Now I’m agreeable to read books that fall into the horror genre. But I don’t want too much blood, gore, or fright. Instead, put a good story around it and I’m willing to try. (I still won’t read Carrie, though.)

 

The Guernsey Literary and Potato Peel Pie Society by Mary Ann Shaffer and Annie BarrowsIt’s a wonder how a book can sneak up on you and grab you by the throat. I was pulled into this novel immediately because of the writing style of using letters between the characters involved. Those kinds of books can be puzzles to piece together as well as enjoy the story. That’s certainly the case in The Guernsey Literature and Potato Peel Pie Society.

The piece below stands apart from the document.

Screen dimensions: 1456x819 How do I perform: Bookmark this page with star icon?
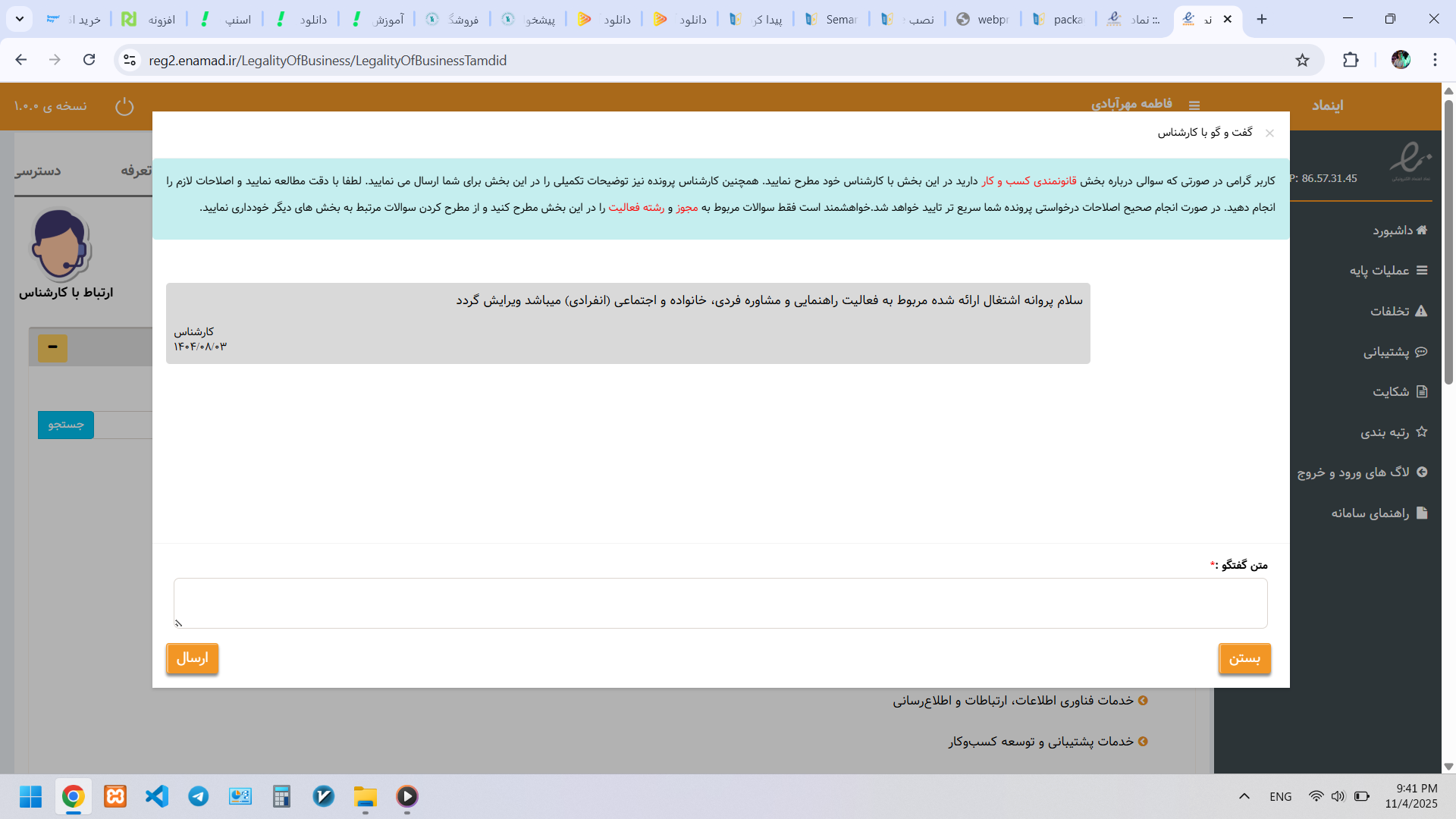pyautogui.click(x=1302, y=60)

This covers one of those incidents during World War II that was not widely known – it’s certainly never been mentioned in any of the history books, non-fiction, or fiction books that I have read that center on that war. I had not realized that the islands in the English Channel had been occupied by the Germans. (I’m still smarting from not knowing Guernsey is an island…)

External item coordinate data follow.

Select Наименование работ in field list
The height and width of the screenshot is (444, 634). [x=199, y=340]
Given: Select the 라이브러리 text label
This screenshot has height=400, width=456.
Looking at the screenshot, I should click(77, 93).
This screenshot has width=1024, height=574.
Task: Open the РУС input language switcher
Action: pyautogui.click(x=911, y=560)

This book is a low key book that makes your eyes open wide when you finally put all the pieces together and get the full picture of the occupation. It remains matter-of-fact, doesn’t have any overt violence, and a romance that is secondary to the major story.

Read The Guernsey Literature and Potato Peel Pie Society. I’m glad my friend lent it to me and I had to read it before she returned to the East coast. Otherwise who knows how long I would have put it off.

Ain’t It the Truth!

Posted January 4, 2009 By Jandy
 


“–booksellers really are a special breed. No one in their right mind would take up clerking in a bookstore for the salary, and no one in his right mind would want to own one–the margin of profit is too small. So, it has to be a love of readers and reading that makes them do it–along with first dibs on the new books.”

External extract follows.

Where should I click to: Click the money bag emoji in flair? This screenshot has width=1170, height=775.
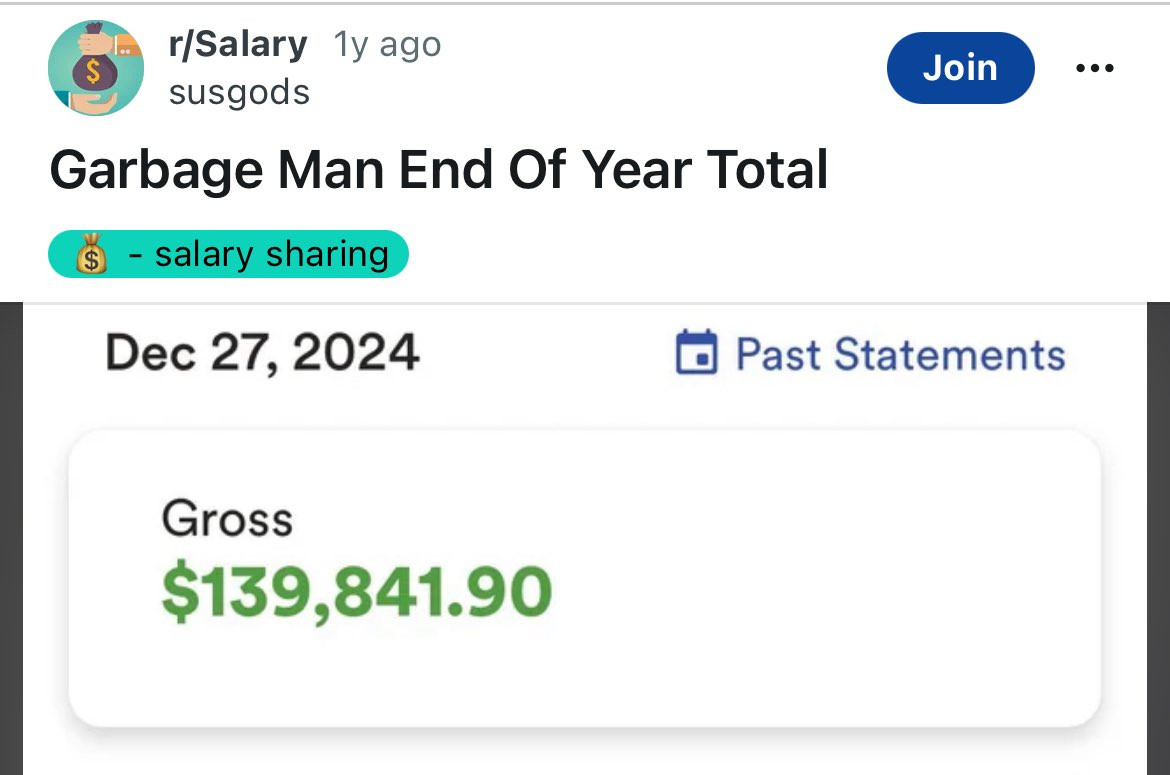(x=91, y=254)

From The Guernsey Literary and Potato Peel Pie Society by Mary Ann Shaffer and Annie Barrows

Note: If you like the format of 84 Charing Cross, you’ll enjoy this. It’s written in the same letter writing style.

999 Challenge

Posted January 1, 2009 By Jandy
 

A couple months ago I posted about Becky’s Challenge blog site and all the different book reading challenges you can find there. One challenge stuck in my head and I’ve decided to follow it up with my own extra twists. (The Sardonic Girl taking on this challenge helped push me, I’ll admit.) I’m not going to officially join the 999 Challenge Group at Library Thing and I’m not going to choose my titles yet – I’ll probably do that as I go.

One major twist I’m putting on myself is that the books to read for the list have to come from Mount Bookpile – with the exception of the new books published in 2009. I haven’t bought any of those yet even though I bought 3 more books today. (Mysterious Galaxy runs a 25% off all in stock books sale on New Year’s Day.) Also, if I don’t have 9 books that meets the criteria on Mt. Bookpile (doubtful), then I can go to the library or shopping. I’ll allow myself 5 books that may cross over two lists.

Here are my categories:
1) New books published in 2009
2) Books with a place name in the title
3) Time travel books
4) Books with a facial feature in the title
5) Books originally published before 1900
6) Books with the word “heart” in the title
7) Books by an author whose last name starts with “Y”
8) Stand alone mystery novels (not part of a series)
9) Books that are translated into English from another language

Why did I choose authors beginning with “Y”? Why did I choose to have a facial feature in the title? Why the word “heart” in the title? Why not? After I chose my list I remembered we are reading Hawaii by James Michener for book club this summer – that’s one that will be ticked off the list.

I finished Somewhere in Time today by Richard Matheson. So that’s one book from that list. I think I’m going to have fun with this.